> **THE TASKS**
1. Copy word for word the passage from the family history of Elbe's ice cream and Hokey Pokey, beginning at the words "The family story" and ending after "I’m not sure).".
2. Pick up the family history of Elbe's ice cream and Hokey Pokey right after its final sentence and keep writing it.
═════ PAGE EXTRACT ═════
The family story goes that another invention of Great-Grandpa Fred Jr.’s may have been the Hokey Pokey ice cream recipe which he then sold to Tip-Top, who have of course themselves claimed (falsely, it’s now fairly clear) that they actually invented it during the Forties. Further to this cuckooing of Elbe’s – Fred Jr.’s motorised ice cream cart now sits in MOTAT with a Tip-Top signage emblazoned on it instead of the Elbe’s logo (how it went from the Hutt to Auckland – I’m not sure).

Gavin Elbe, one of Fred Jr.’s nephews, recalls: “I was born in 1947, and I cannot remember a time when we did not make Hokey Pokey ice cream. In my school days I did odd jobs there at the factory during the holidays and weekends. As soon as I was old enough, I had the job of breaking up the slabs to put in the mixture.” He was unsure where the confectionery came from, but thinks that it, along with chocolate for novelty products, may likely have been supplied by Griffin’s – which makes sense since they were based in the local area. Then he tacked on – ” This was years before we were bought out by T.C. Denne…”
═════ DATASET CONTENT ═════
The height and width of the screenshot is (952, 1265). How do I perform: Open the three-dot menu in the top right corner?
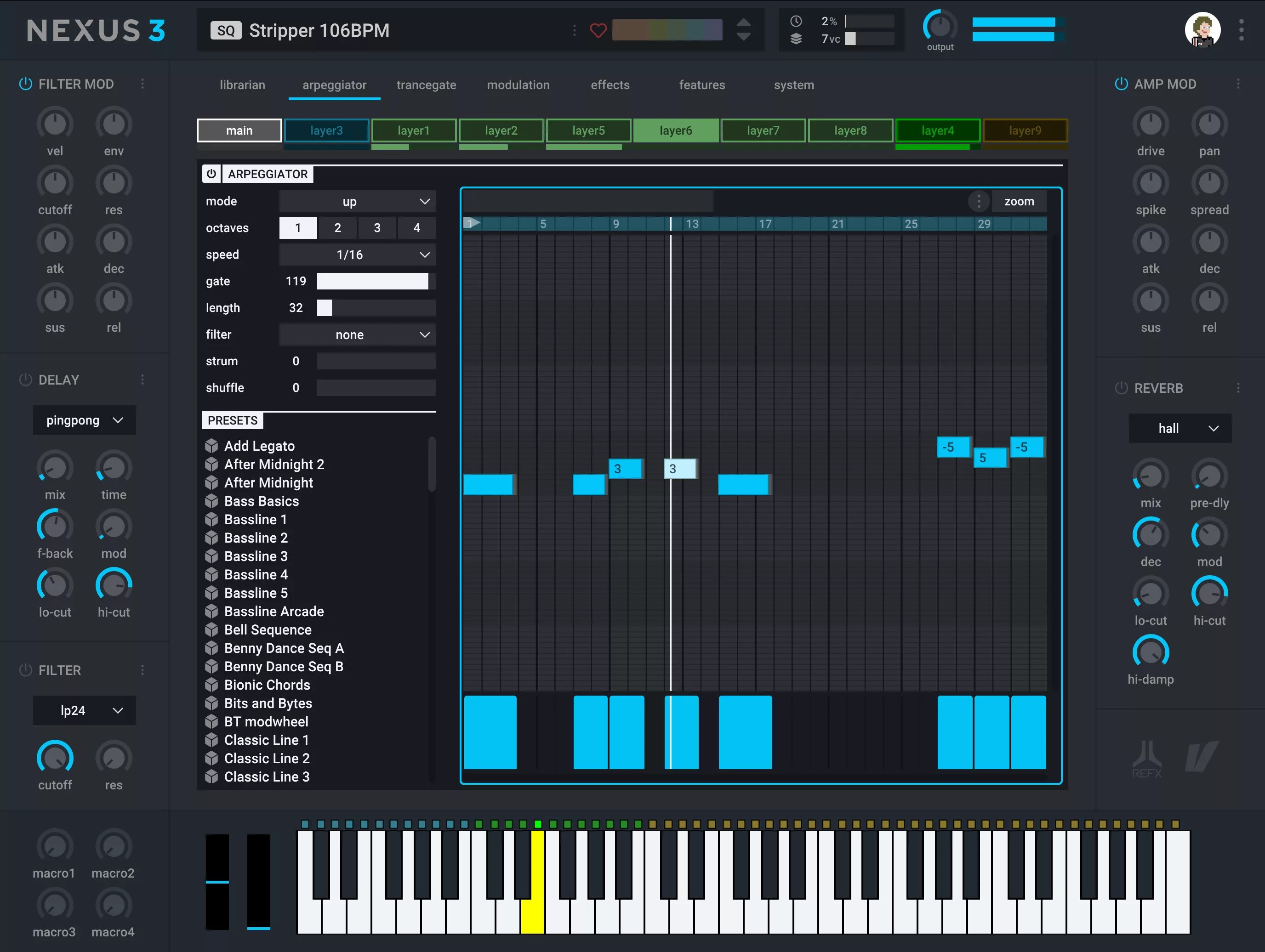click(x=1241, y=30)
═════
> **RESULTS FOR EACH TASK**
1.
The family story goes that another invention of Great-Grandpa Fred Jr.’s may have been the Hokey Pokey ice cream recipe which he then sold to Tip-Top, who have of course themselves claimed (falsely, it’s now fairly clear) that they actually invented it during the Forties. Further to this cuckooing of Elbe’s – Fred Jr.’s motorised ice cream cart now sits in MOTAT with a Tip-Top signage emblazoned on it instead of the Elbe’s logo (how it went from the Hutt to Auckland – I’m not sure).

2.
Wait, hold up a minute. Did he just say Denne? The same T.C. Denne who founded Peter Pan Ice Cream, that I’ve previously written about on a number of occasions?

Interesting, to say the least, that in all my research on the Dennes and their businesses, and the various interviews I conducted, they never once mentioned they purchased the Elbe’s business! I wonder if that got left out (deliberately) or perhaps just forgot to get a mention (unlikely). It makes one wonder that if Elbe’s were making Hokey Pokey first, then Peter Pan may have acquired the recipe with their purchase – and thus have to forfeit their claim to be front runner – or even one of them at all.

When I pushed Gavin for a little more of a fix on the date he states “the Hokey Pokey smashing definitely began (in my) pre-teens”, putting a definite date before 1960. In comparison to other confirmed dates from Peter Pan and Newjoy Ice Cream Co. this isn’t the earliest, so actually brings me no closer to solving the mystery of who made it first.

Elbe's Ice Cream ads 1943-1945 copy

Various Elbe’s product adverts from the Hutt News, from clockwise top left: April 1944, October 1944, November 1943, and November 1944. Images courtesy of the National Library of New Zealand.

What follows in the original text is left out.